Un brin essoufflée, Andie s’assit à la longue table de conférences en bois de teck. Le roboserveur avait déjà servi la première tournée de café dans les inévitables petites tasses blanches. La ville tout entière semblait fonctionner à la caféine brésilienne. Pour ceux qui désiraient une dose plus concentrée, des seringues étaient disposées dans des sachets stériles sur un plateau en argent près de la porte. Craddick en avait déjà deux, vides, devant lui. Andie n’en fut pas surprise ; ce n’était pas la première réunion au cours du séjour où elle remarquait que l’homme avait tendance à sombrer dans la somnolence.

Jacobsen était assise au centre, un bloc-écran ouvert devant elle, avec, à portée de main, une tasse emplie d’un liquide qui ressemblait à du thé en train de refroidir. Elle adressa un hochement de tête à la jeune femme, tout en continuant de parler.

Ainsi qu’Andie l’avait pressenti, l’enquête n’avait pas donné grand-chose. Horner et son assistant observaient un silence hautain. Craddick faisait un commentaire de temps à autre, mais c’était essentiellement Jacobsen qui assurait le spectacle. Et le sénateur mutant paraissait fatigué.

— Le Dr Ribeiros semble vouloir pleinement coopérer, déclara Jacobsen. (Y avait-il une pointe d’ironie dans sa voix ?) Au cours des huit jours qui nous restent, je suggère que nous nous répartissions les tâches. À compter du début de la semaine qui vient, je propose que le sénateur Horner utilise ses relations avec le clergé pour nous organiser une rencontre ici avec l’archevêque. Le sénateur Craddick pourrait peut-être se rendre dans la clinique de Jacarepaguâ. Je poursuivrai pour ma part mes entretiens avec le Dr Ribeiros.

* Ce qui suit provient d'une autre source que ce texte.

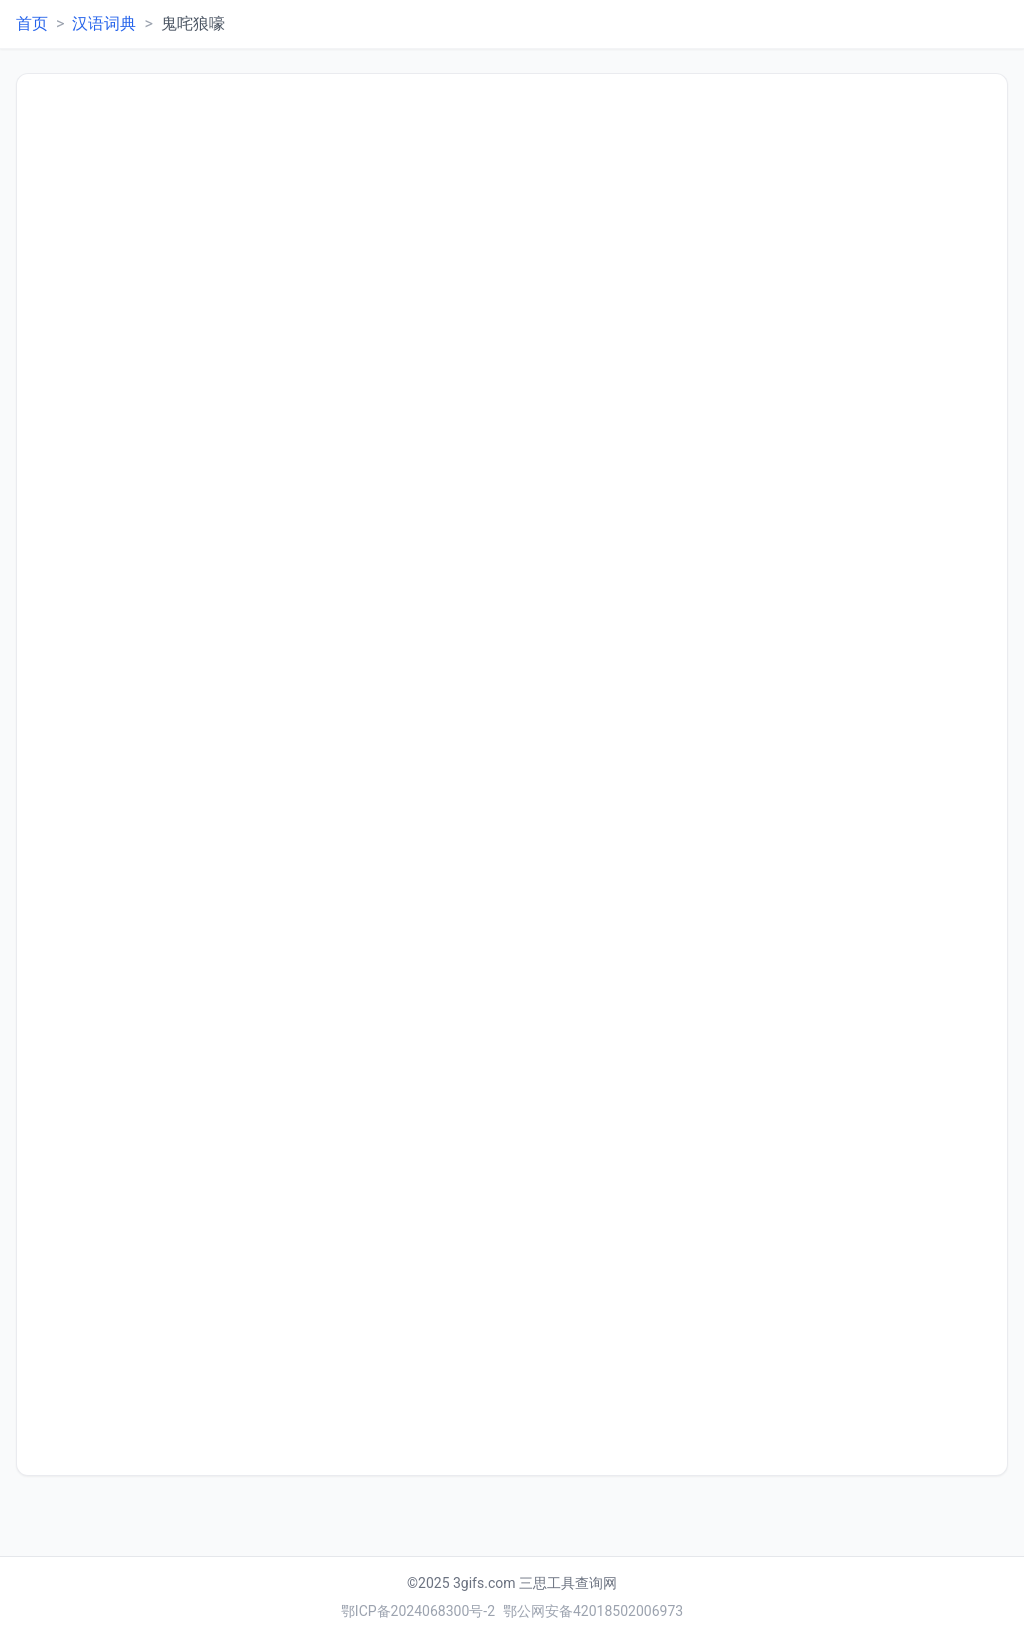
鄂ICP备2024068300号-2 (418, 1611)
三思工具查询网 (568, 1583)
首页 (32, 23)
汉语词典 (104, 23)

Jacarepaguâ ? N’était-ce pas la clinique où Skerry avait trouvé les informations sur les expériences génétiques ? Au diable, les espions ! Il fallait en parler à Jacobsen, en privé. Andie attendit avec impatience la fin de la conférence et regarda la salle se vider. Karim lui fit un signe. Elle le verrait plus tard, à la clinique de Ribeiros. Mais au moment où elle se tournait vers Jacobsen, une ombre se dressa devant elle.

— Jeune dame, excusez-moi. M’accorderez-vous quelques instants, vous et notre charmant sénateur ?

Le révérend Horner se glissa sur le siège entre elle et Jacobsen, laquelle arborait un sourire glacial. Andie prit une profonde inspiration et résista à l’envie d’empoigner les bras du fauteuil de Horner. Une simple et franche poussée, et il basculerait et irait fracasser la baie vitrée, la bouche ouverte sur un O de stupéfaction. Et, lentement, il dégringolerait les vingt étages, pour s’écraser dans la rue au beau milieu de la circulation trépidante. Elle imagina le cri ténu flottant dans l’air moite. Elle referma son bloc-écran dans un bruit sec et gratifia le sénateur d’un grand sourire.